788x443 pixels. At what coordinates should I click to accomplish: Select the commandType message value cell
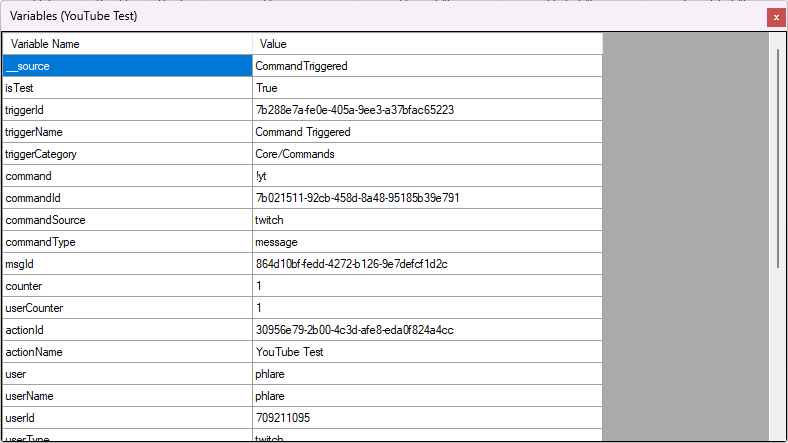coord(427,242)
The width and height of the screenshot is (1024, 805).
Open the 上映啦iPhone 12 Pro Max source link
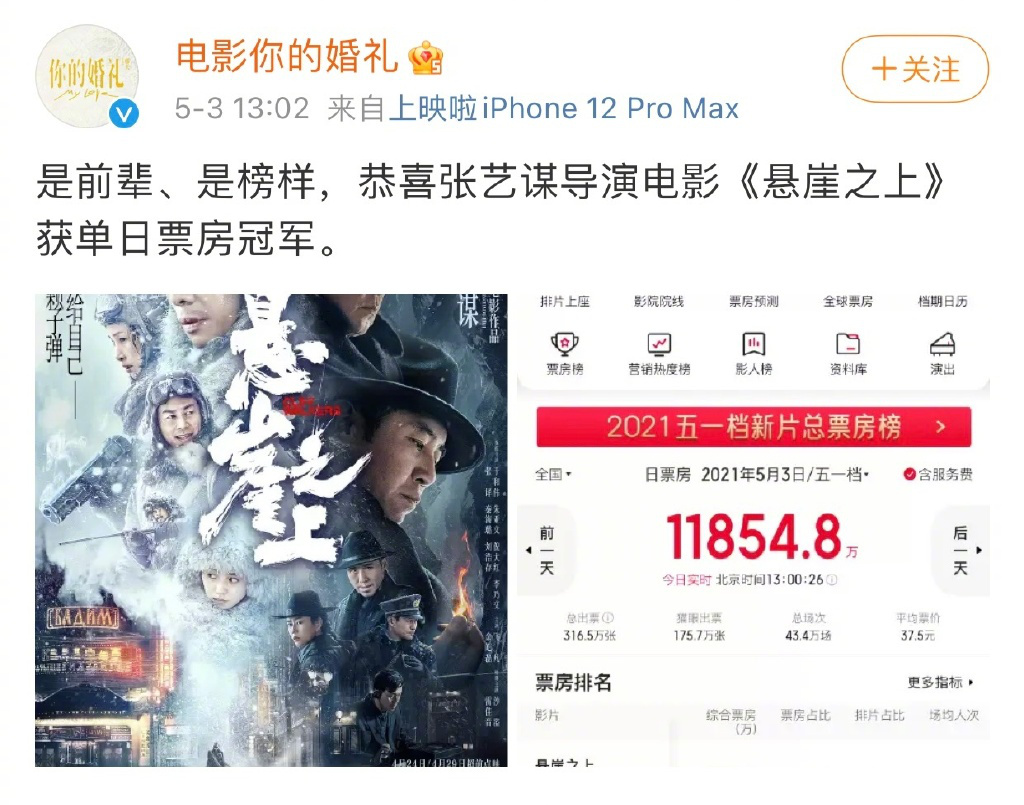pos(564,108)
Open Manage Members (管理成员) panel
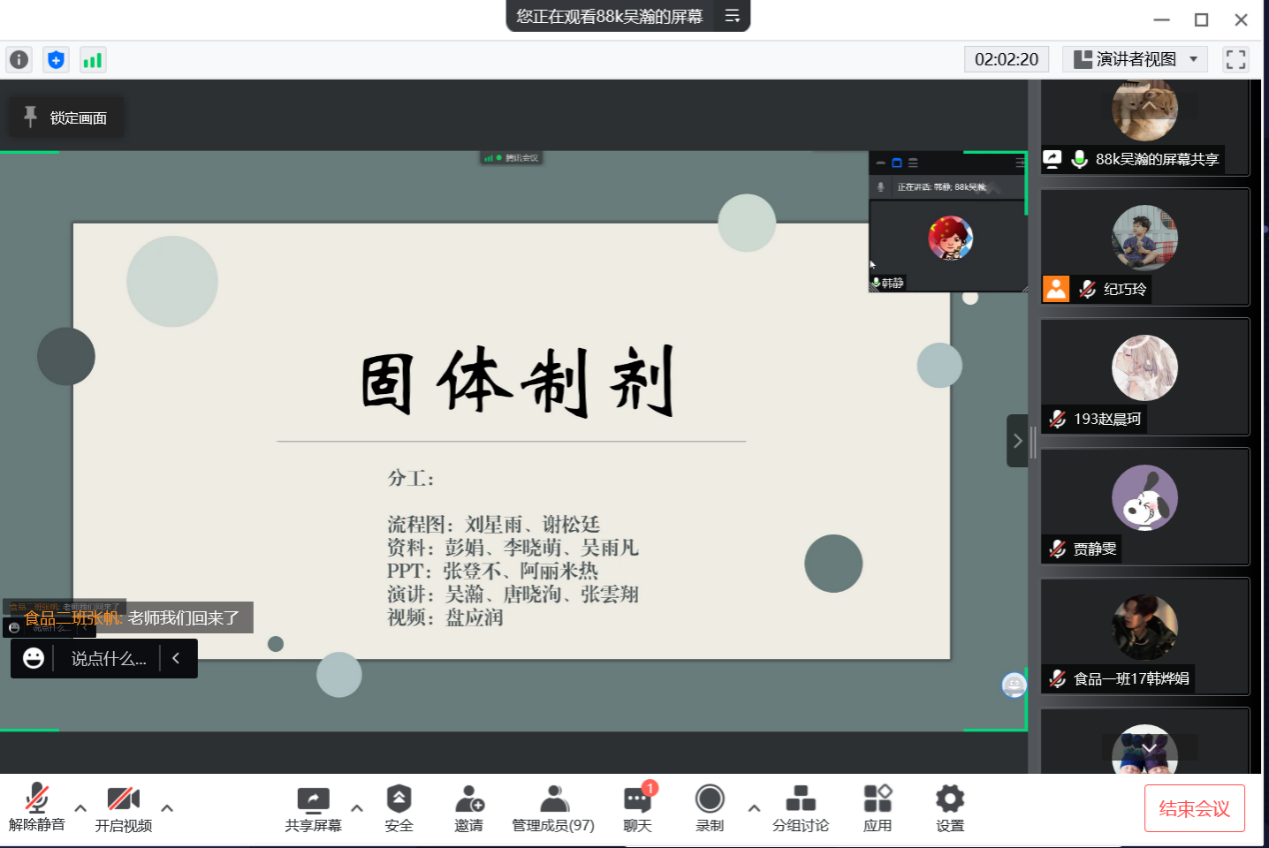 click(553, 808)
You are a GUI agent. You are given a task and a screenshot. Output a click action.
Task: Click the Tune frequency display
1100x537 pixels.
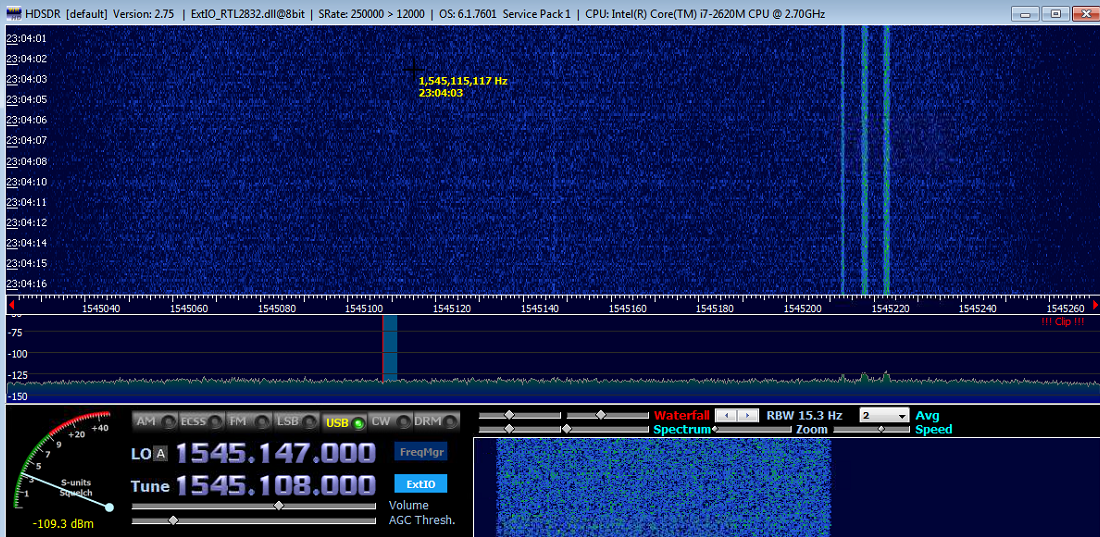click(x=276, y=486)
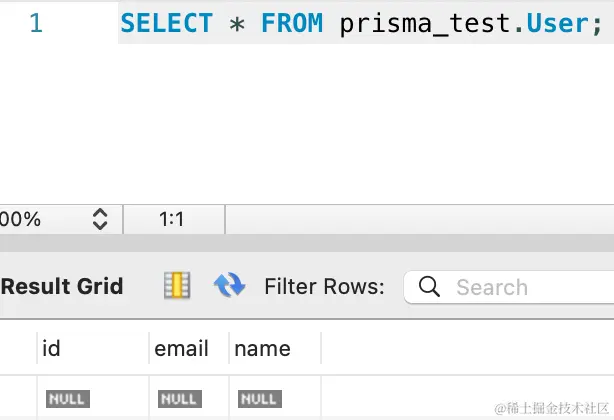Click the Result Grid label
The height and width of the screenshot is (420, 614).
[62, 286]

* [Task description]
The material above is to be output exactly, with each picture left out.

* [Result for this exercise]
788x443 pixels. At what coordinates should I click to accomplish: Select the commandType message value cell
coord(427,242)
The width and height of the screenshot is (1024, 805).
Open the 上映啦iPhone 12 Pro Max source link
pos(564,108)
Open Manage Members (管理成员) panel
 click(553, 808)
You are a GUI agent. You are given a task and a screenshot. Output a click action.
Task: Click the Tune frequency display
1100x537 pixels.
click(x=276, y=486)
Click the Result Grid label
The height and width of the screenshot is (420, 614).
[62, 286]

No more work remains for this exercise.